Destinatário: Ministra do Trabalho Solidariedade e Segurança Social
Enfrentamos um momento de grande complexidade e incerteza, considerando a evidência científica existente, mas tendo consciência de tudo o que ainda é desconhecido da comunidade científica sobre o coronavírus. Um momento que exige que tudo seja feito para combater o COVID 19, minimizando os seus impactos na saúde e na vida dos portugueses.

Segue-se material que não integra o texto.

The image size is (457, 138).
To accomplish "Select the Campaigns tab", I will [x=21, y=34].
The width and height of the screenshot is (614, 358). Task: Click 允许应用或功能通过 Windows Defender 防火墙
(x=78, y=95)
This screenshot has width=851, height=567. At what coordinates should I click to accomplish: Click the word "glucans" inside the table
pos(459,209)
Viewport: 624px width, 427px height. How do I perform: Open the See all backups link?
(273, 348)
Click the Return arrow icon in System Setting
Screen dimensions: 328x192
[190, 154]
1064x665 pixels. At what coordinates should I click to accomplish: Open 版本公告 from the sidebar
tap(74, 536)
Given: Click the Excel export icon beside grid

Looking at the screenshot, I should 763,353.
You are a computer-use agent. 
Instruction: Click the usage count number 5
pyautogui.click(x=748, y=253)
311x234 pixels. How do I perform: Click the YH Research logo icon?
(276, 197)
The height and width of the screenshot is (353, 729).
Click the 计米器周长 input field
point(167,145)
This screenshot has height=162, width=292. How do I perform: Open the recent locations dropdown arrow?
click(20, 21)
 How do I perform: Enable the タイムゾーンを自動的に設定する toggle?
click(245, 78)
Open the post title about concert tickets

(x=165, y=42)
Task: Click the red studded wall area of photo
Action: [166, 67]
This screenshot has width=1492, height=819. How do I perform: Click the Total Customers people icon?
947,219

A situação que o país e o Mundo atravessam, com medidas excecionais para situações excecionais, não poderá servir de argumento dos patrões para o atropelo dos direitos e garantias dos trabalhadores. Não pode ser usado e instrumentalizado para, aproveitando legítimas inquietações, servir de pretexto para o agravamento da exploração e para o ataque aos direitos dos trabalhadores.
Os últimos dias dão um perigoso sinal de até onde sectores patronais estão dispostos a ir espezinhando os direitos dos trabalhadores. Indiciando um percurso que a não ser travado lançará as relações laborais numa verdadeira “lei da selva”, tem-se assistido à multiplicação de atropelos de direitos e arbitrariedades.

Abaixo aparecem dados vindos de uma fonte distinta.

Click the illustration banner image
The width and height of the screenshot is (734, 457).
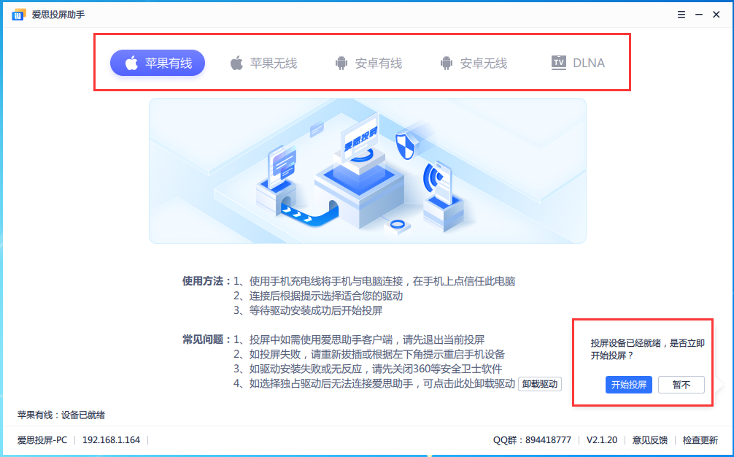tap(367, 170)
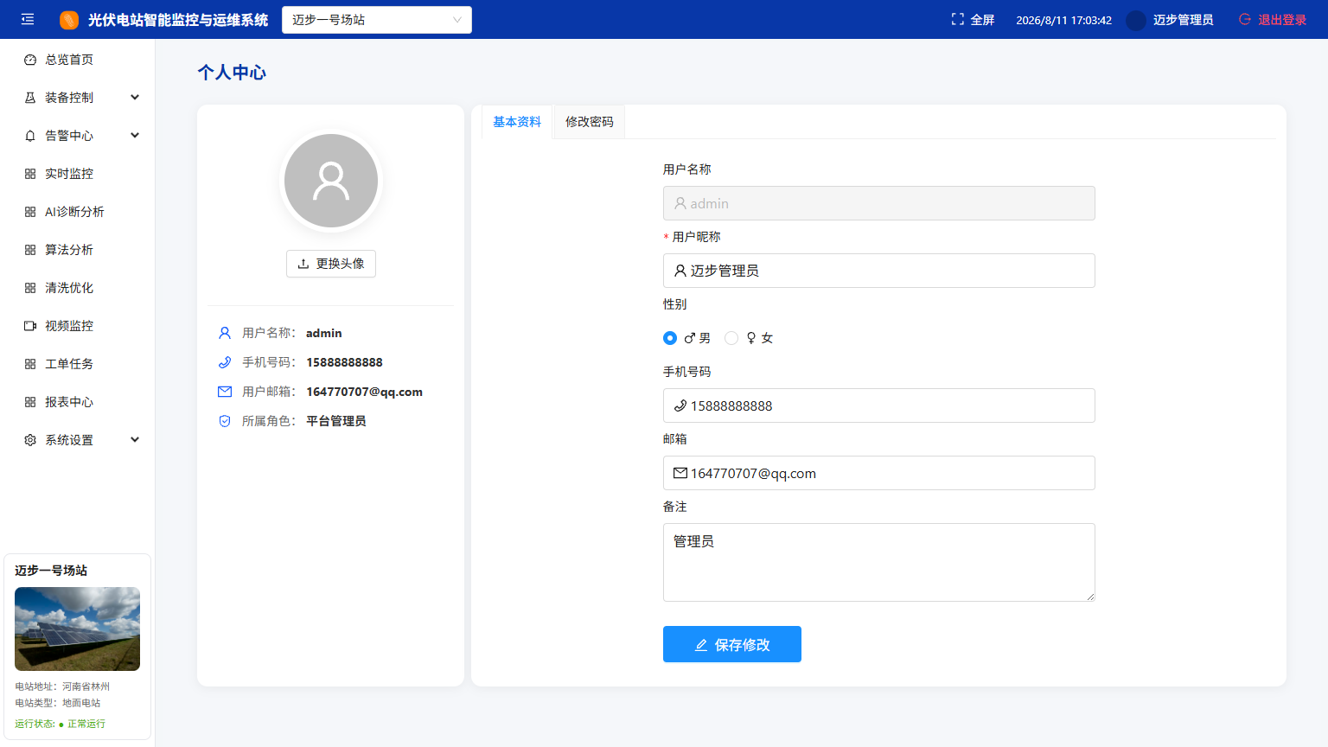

De acordo com informação que chegou ao Grupo Parlamentar do PCP, a empresa Bosch Security Systems, SA, em Aveiro, informou os seus trabalhadores que iria encerrar a fábrica por antecipação do período de gozo de férias, sendo que os trabalhadores iriam gozar 5 dias em antecipação das férias de Verão, sendo também cancelados dois dias de férias interpoladas a cada trabalhador a gozar logo de seguida ao gozo dos 5 dias. Como se de uma liberalidade e benefício para os trabalhadores, a empresa “ofereceu” mais 3 dias a gozar no seguimento dos 7 dias anteriores.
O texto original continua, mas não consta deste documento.